Task instructions:
1 - According to the passage on the church as the temple of God, why is the church the temple of God? Answer in one to three sentences.
2 - In the passage on the church as the temple of God, what role does Christ himself have in the building of the new temple?
3 - Write the next part of the passage on the church as the temple of God, picking up after its final sentence.
##### Supplied text
The church is the new temple because of its union with Christ Jesus. In the building of this new temple, Christ himself is the ‘cornerstone’ on whom the foundation is laid by the inspired apostles and the prophets (Eph. 2:20).2 Each believer, as a living stone, is built together into something far more glorious, the “dwelling place for God” (Eph. 2:22; 1 Pet. 2:4-5). Thus, the church is the temple of God because of God’s indwelling presence.

Implications of the Church Being the Temple of God
The knowledge that God dwells in individual believers (1 Cor. 6:19) and as well among the whole body of believers is a solemn thing. We are redeemed from sin and are set apart for God. We are to be devoted to Him alone.
##########
##### Information provided
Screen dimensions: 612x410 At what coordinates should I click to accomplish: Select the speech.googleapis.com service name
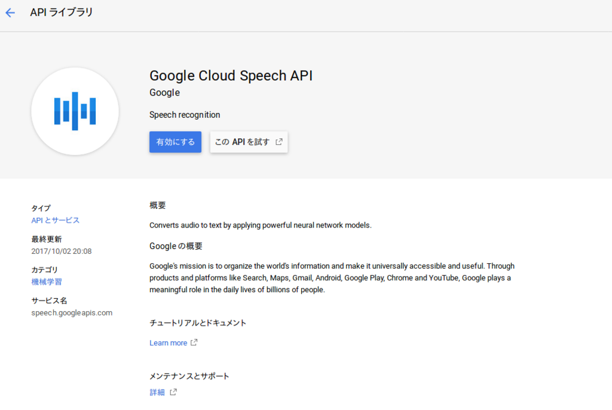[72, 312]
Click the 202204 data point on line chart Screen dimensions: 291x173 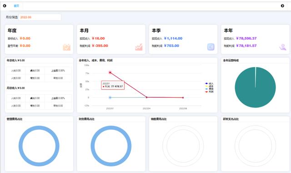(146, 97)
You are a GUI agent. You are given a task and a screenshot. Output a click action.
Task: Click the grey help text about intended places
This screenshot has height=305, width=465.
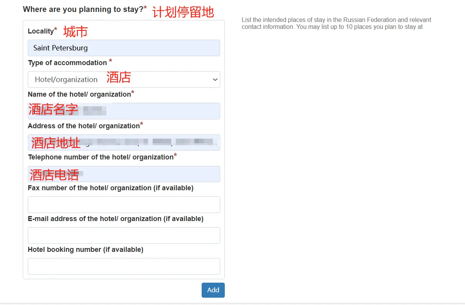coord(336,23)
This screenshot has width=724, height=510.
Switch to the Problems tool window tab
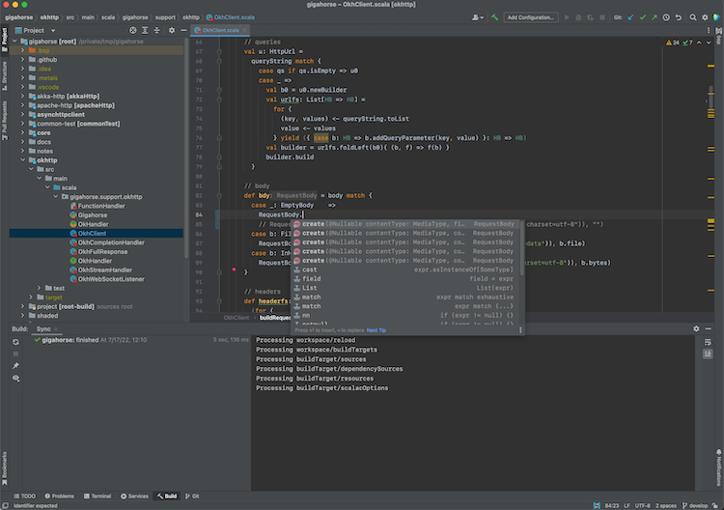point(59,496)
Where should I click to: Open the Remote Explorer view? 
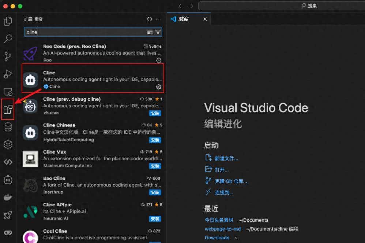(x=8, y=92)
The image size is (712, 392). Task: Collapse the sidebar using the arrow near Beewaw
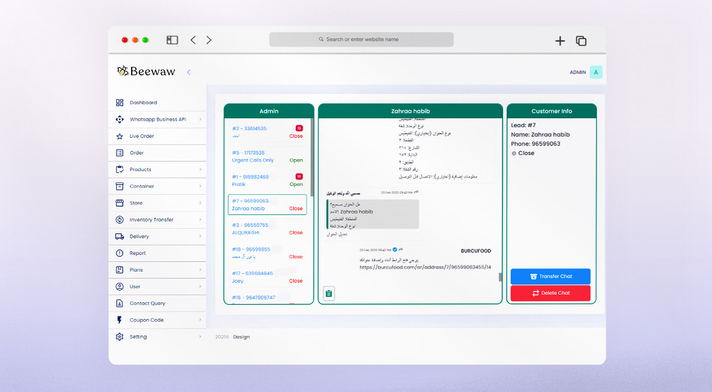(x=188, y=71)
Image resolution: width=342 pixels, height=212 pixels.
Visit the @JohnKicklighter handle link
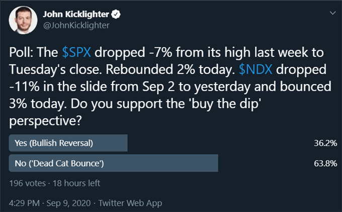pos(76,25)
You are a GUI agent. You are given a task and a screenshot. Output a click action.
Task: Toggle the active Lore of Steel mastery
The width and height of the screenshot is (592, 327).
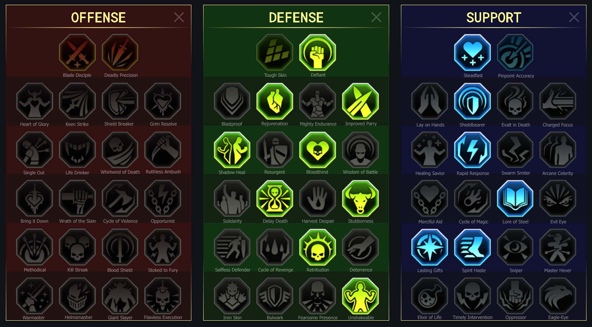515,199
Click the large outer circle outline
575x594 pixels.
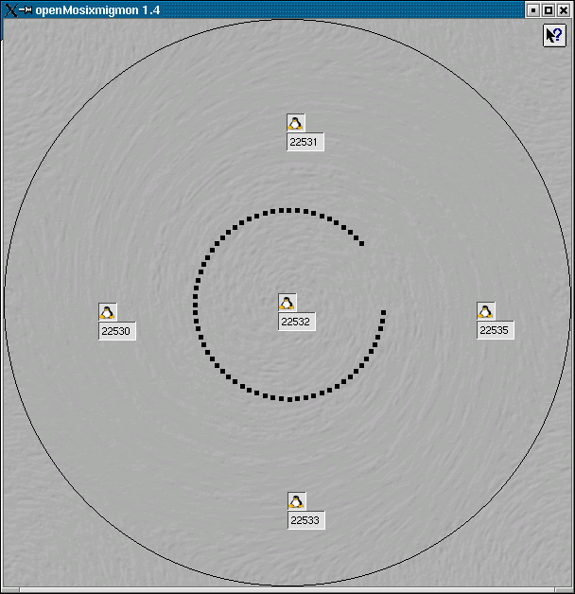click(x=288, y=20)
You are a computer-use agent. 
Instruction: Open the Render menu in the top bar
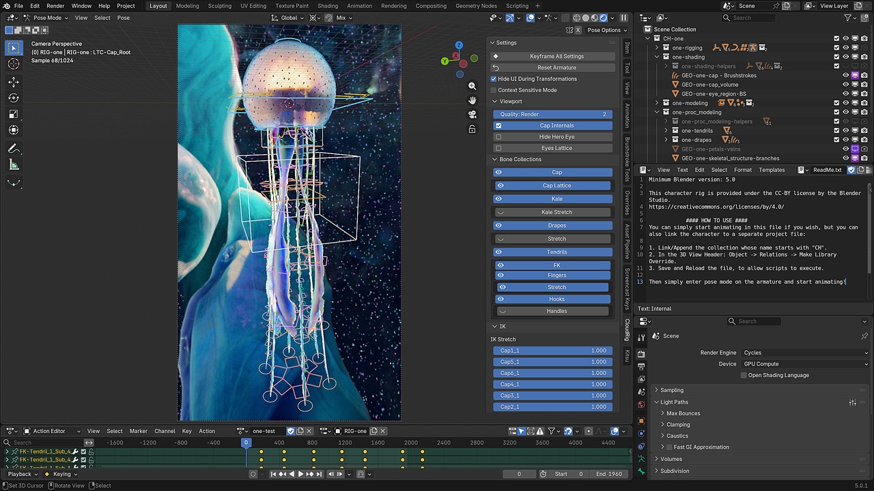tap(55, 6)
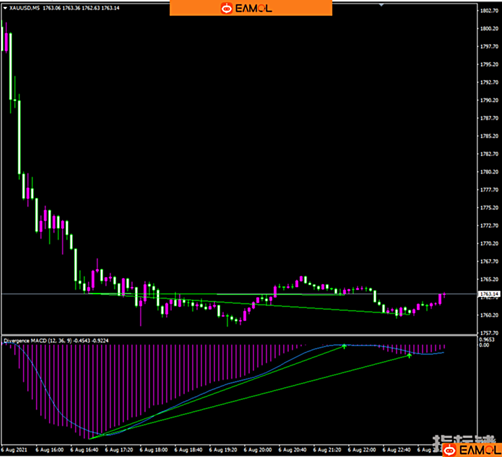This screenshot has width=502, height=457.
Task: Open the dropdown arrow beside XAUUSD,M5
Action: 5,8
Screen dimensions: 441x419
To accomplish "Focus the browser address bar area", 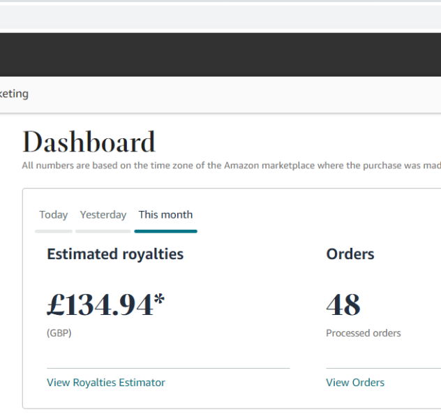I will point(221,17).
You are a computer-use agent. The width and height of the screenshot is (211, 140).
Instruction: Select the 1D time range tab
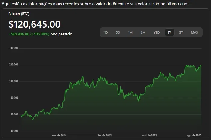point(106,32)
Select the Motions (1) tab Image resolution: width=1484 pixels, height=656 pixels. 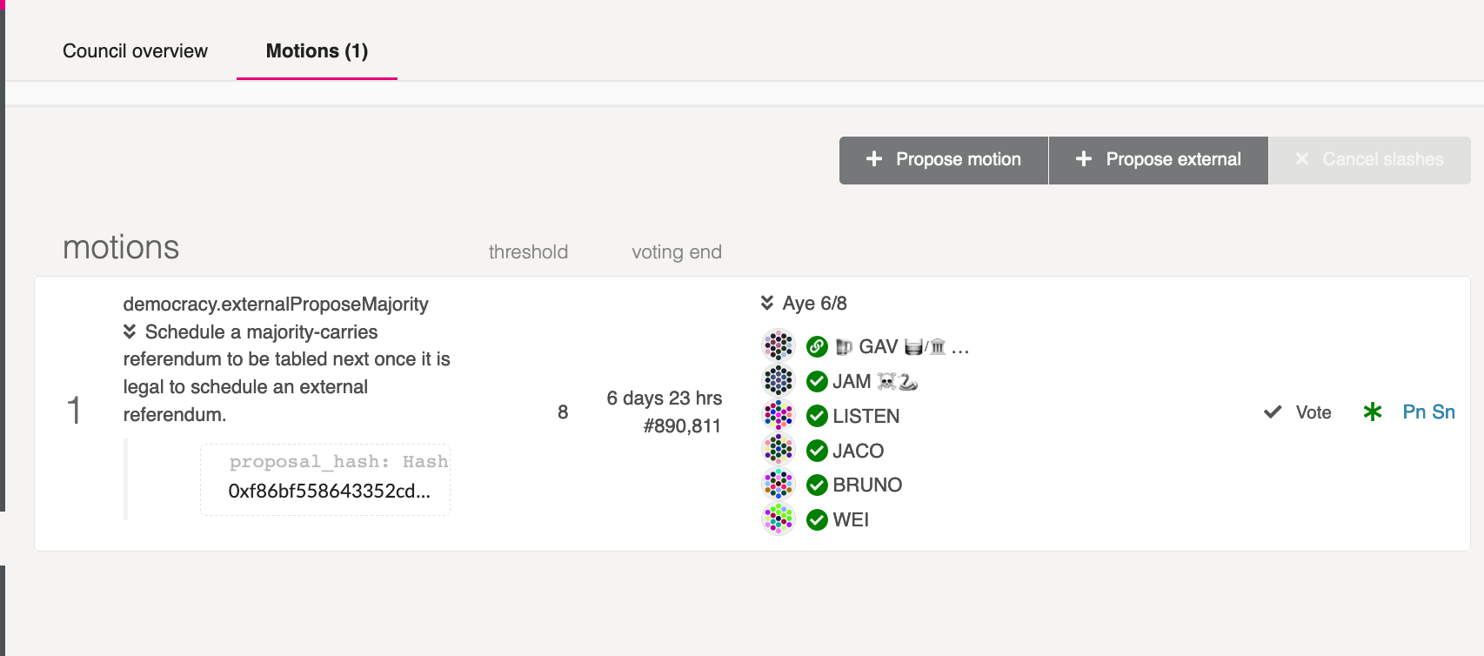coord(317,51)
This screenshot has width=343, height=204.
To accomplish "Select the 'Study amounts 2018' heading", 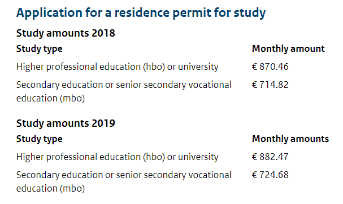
##########
Answers by item:
1 - The church is the new temple because of its union with Christ Jesus. It is the temple of God because God's presence dwells in it. Believers are built together as living stones into a "dwelling place for God."

2 - He is the cornerstone on whom the foundation is laid.

3 -
The reality of God’s presence among his people is a call for the church to be holy unto God. The Apostle Paul said, “For we are the temple of the living God; as God said, I will make my dwelling among them and walk among them, and I will be their God, and they shall be my people” (2 Cor. 6:16). Here Paul quotes from Leviticus 26:11,12. Even in the Old Covenant, God’s presence was promised to God’s covenant people for their obedience to God. Paul applies this promise to the New Covenant people, the church, the temple of God because God now dwells in and among his people.

As a result, Paul calls the church to purity, “Therefore go out from their midst, and be separate from them, says the Lord, and touch no unclean thing” (2 Cor. 6:17). G. K. Beale explains that in the Old Testament context, “Isaiah does not exhort Israelites, in general, to depart from Babylon, but especially priests who carry the holy ‘vessels’ of the temple. They are to return the ‘vessels’ to the temple when it is rebuilt (Isa. 52:11)”.3 Paul gives three imperatives, ‘go out,’ ‘be separate,’ and ‘do not touch’ to all believers in the New Covenant since we are all priests (1 Pet. 2:9). These imperatives call us to a life of separation from everything in contradiction to God’s will and His mind, and of consecration to God. Both individually and corporately, we are to do only things which bring honour to our God. We should not grieve the Spirit of God who indwells us (Eph. 4:30).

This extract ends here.